* Job A:
In the fan post, why does the writer leave out tags for characters who are only mentioned in a fic? Answer in one to three sentences.
* Job B:
Please summarize the fan post in exactly two sentences.
* Job C:
Write the next part of the fan post, picking up after its final line.

* Excerpted text:

[START]

Honestly these lines could have me ranting a whole lot, especially in relation to Li Cu. Just makes me think of all his conflicted feelings, and how he must feel when he drags his friends into the mess he didn't even make. (And these feeling really would increase after Su Wan blames him for the snake bite and getting Shen Qiong inveolved, and during just... the entirety of the time he, Yang Hao, Su Wan and Liang Wan are in the desert together. (ESPECIALLY when Yang Hao is being absolutely mistreated by the 9 families, like sheesh.)
It's just a whole lot of guilt, but also maybe some stubborn determination? Li Cu is very adamant on living just to spit in the face of everyone around him. Existing out of pure spite, but with friends involved, it's more like he's existing to fulfil a purpose? One that he feels like he's bestowed upon himself. Not Wu Xie, or Rishan, or anyone. Just him. He stays alive so he can protect his friends. He'll keep them safe, he'll get them home alive. He has to. And he knows that he will. Or else, what is he even persevering for? "I need something to convince me I won't die." In the fic, this could also be referring to Wu Xie, as he kind of marks safety by the end of the drama. Wu Xie being there means it's okay. It means he doesn't have to fight anymore. And in the fic, it also means that Li Cu can let go. Of Everything. Permanently. (I have so many branching ideas based on that 300 word demon of a fic, you wouldn't even believe)
ANYWAY I'LL STOP RANTING ABT THAT FIC MAYBE I'LL TALK ABOUT THAT FIC MORE IN DEPTH SOME OTHER TIME IF PPL WANT IT.
As for tags, I struggle mostly because I never know what's okay to tag? I'm afraid of tagging a fic with something if the content of that particular tag doesn't show up all that much in the fic? Unless it's something that's a potnential trigger, and then I'll tag it, even if it's small. Just ot be safe. But like. Characters, I don't tag unless they're actually there and present and doing something. If they're mentioned, I tend to not tag them since it's not all that crucial? For people to know they show up for a second? Idk, I like to be as succinct and precise as possible with my tags, because I know how annoying it is for tags to be clogged or for fics to have too many tags xD
4. Share a sentence or paragraph from your writing that you’re really proud of (explain why, if you like)

[END]

* Recorded information:
[START]

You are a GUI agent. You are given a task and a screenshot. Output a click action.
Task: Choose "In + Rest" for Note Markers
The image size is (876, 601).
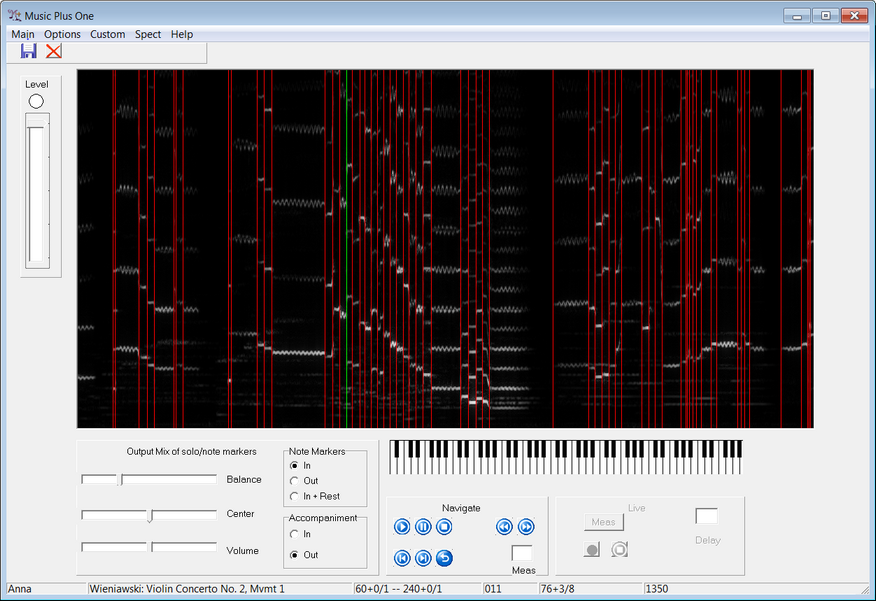tap(294, 496)
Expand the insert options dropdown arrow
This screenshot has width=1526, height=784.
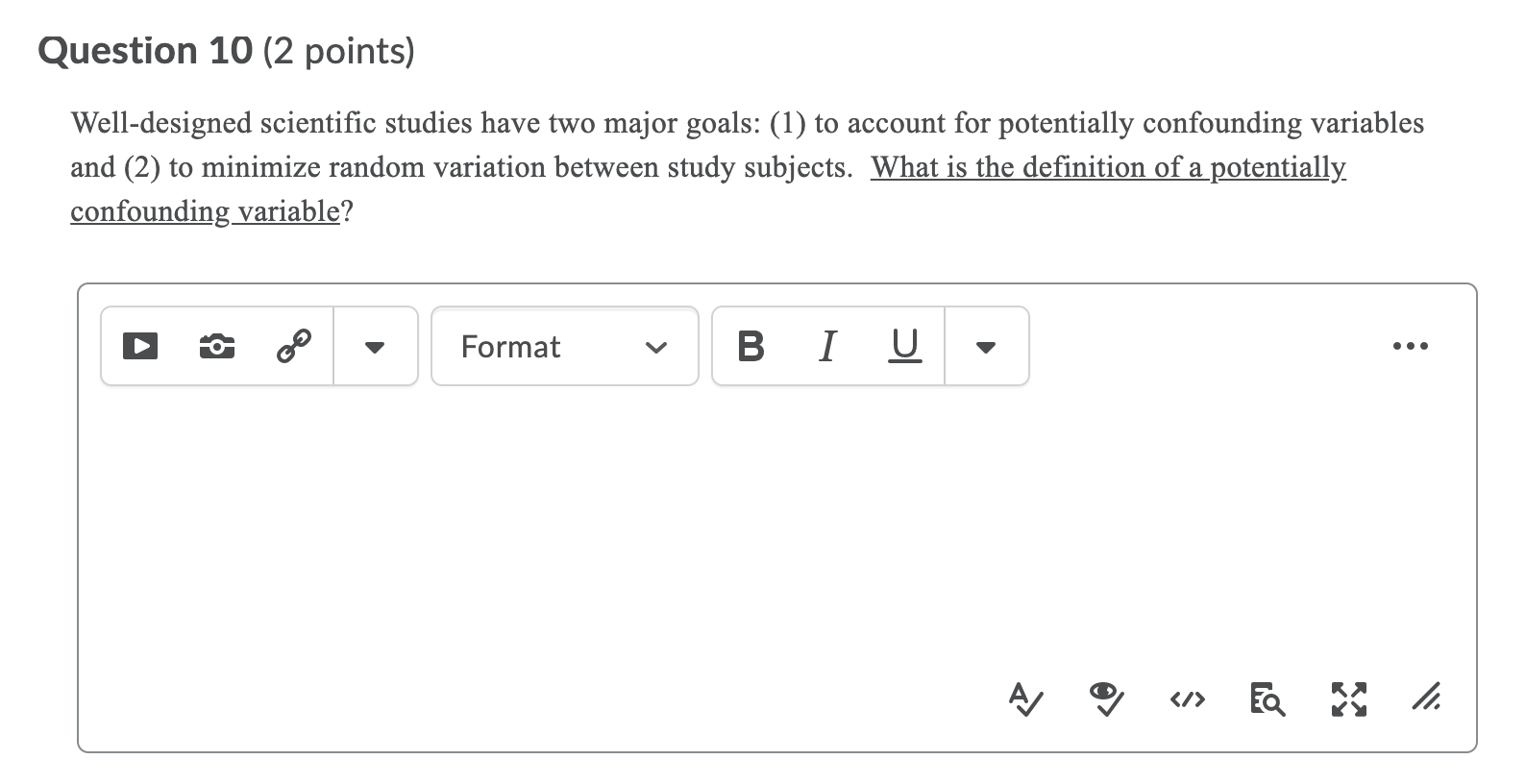(375, 347)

[END]

* Task output A:
The writer feels it isn't very important for readers to know that a character shows up for a second. The writer also wants tags to be as succinct and precise as possible, because clogged tags or fics with too many tags are annoying.

* Task output B:
The writer reflects on Li Cu's guilt and stubborn determination, reading his will to live as a self-given purpose of protecting his friends and getting them home alive, and notes that in the fic Wu Xie stands for a safety that lets Li Cu let go permanently. On tagging, the writer tags potential triggers even when they are small, but tags characters only when they are actually present and doing something, to keep tags succinct and precise.

* Task output C:
I have a few, surprisingly! I'll choose two, both from the second chapter of I'm Here!
"Each one makes him wake up, terrified and shaky and wanting to hide or just outright stop existing; to become intangible, untouchable, safe. Of course, he can't actually do that, so instead he pushes the fear down and suffocates it before burying it in the backyard of his mind in the hopes it'll never be dug up again."
Something I try and do while writing is find ways to explain how I. Just. Experience life? (This is also present in Chapter 1 with the line "Further frustration gathered in his chest, making it tighten with stress before it shot up into his throat". Just little things that I've never really seen in words before? That I feel but never know how to accurately describe.) There's always the whole "let the void swallow me/him/her/them whole" thing in media that I love because, honestly, mood. But I guess for this I just wanted to word it differently? In the way I felt was most accurate to myself. Just to be in a state of which nothing can get you, be it life or that one imaginary demon that you sometimes think is lurking around the house at the convenient time of 3 AM, Y'know? When real life becomes TOO real and you just want to blip out for a second, just pause everything and have a moment to be free of everything xD
I also just kind of like the metaphor(?) with his fear. Trust Li Cu to not only associate feelings with violence, but also treat his feelings violently xD I feel like I'm not the best when it comes to imagery and creative expression, especially through words. I point out the obvious, the facts, a lot, both when speaking normally and in writing, and it takes a bit of time for me to remember that I'm writing a story and not jotting a list of events xD So anytime I actually come up with something more kind of creatively written, I feel particularly happy with myself.
"He can't even fully comprehend what's been going on - everything feels bizarre and just out of reach, moreso than usual - but what he does know is that Wu Xie is here and he's angry. The man stands above Li Cu, his cold calculating eyes burning him with wordless accusations that, despite their ambiguity, feel justified. There's guilt, desperation and denial crashing inside him like waves assaulting a rickety raft on a stormy sea. What these feelings are for, he doesn't know. It makes him want to plead for forgiveness all the same."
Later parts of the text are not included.